SSH – Dynamically Generate Host Entries in ~/.ssh/config

ssh

I have to administer a whole pile of hosts over ssh. However I can only access them through a certain gateway ssh server.

I have the following in my ~/.ssh/config:

Host mygateway-www
Hostname www
IdentityFile ~/.ssh/id_rsa
ProxyCommand ssh mygateway nc %h 22

However I have to connect to lots of these machines. Instead of putting dozens of entries in my ~/.ssh/config, is there anyway I can have something like this:

Host mygateway-*
Hostname ???WHAT GOES HERE????
IdentityFile ~/.ssh/id_rsa
ProxyCommand ssh mygateway nc %h 22

I know you can use %h in the Hostname argument, but that would be the hostname.
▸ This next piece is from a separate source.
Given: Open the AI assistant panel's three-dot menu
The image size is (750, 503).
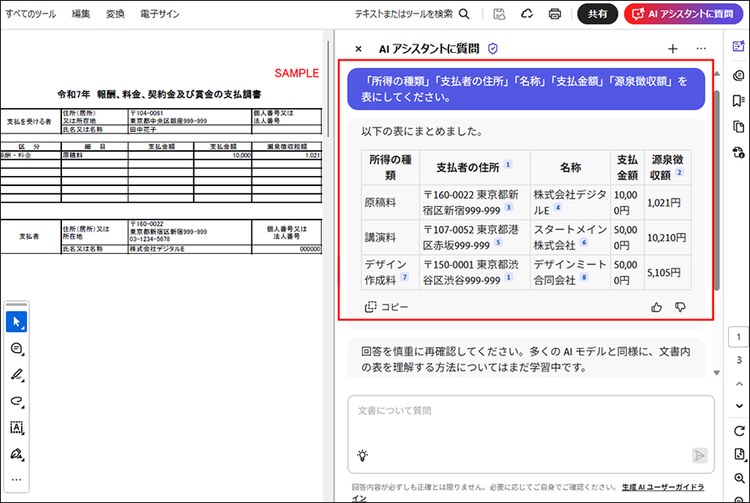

What I really need is some sort of string substitution, like bash's ${VAR%thingie}. Is this possible?

Best Answer

This can be done with the following SSH config file:

Host *
  ServerAliveInterval 120

Host gateway.somewhere.com
  User jdoe

Host gateway+*
  User jdoe
  ProxyCommand ssh -T -a $(echo %h |cut -d+ -f1).somewhere.com nc $(echo %h |cut -d+ -f2) %p 2>/dev/null
  ControlMaster auto
  ControlPath ~/.ssh/ssh-control_%r@%h:%p

You then access your internal hosts like so:

ssh gateway+internalhost01.somewhere.com
ssh gateway+internalhost02.somewhere.com

The name you choose for the right half should be resolvable by the jump host.

The User parameter is specified in case you need to manually map to different users on the different classes of hosts. ControlMaster and ControlPath are specified to allow SSH connection re-use.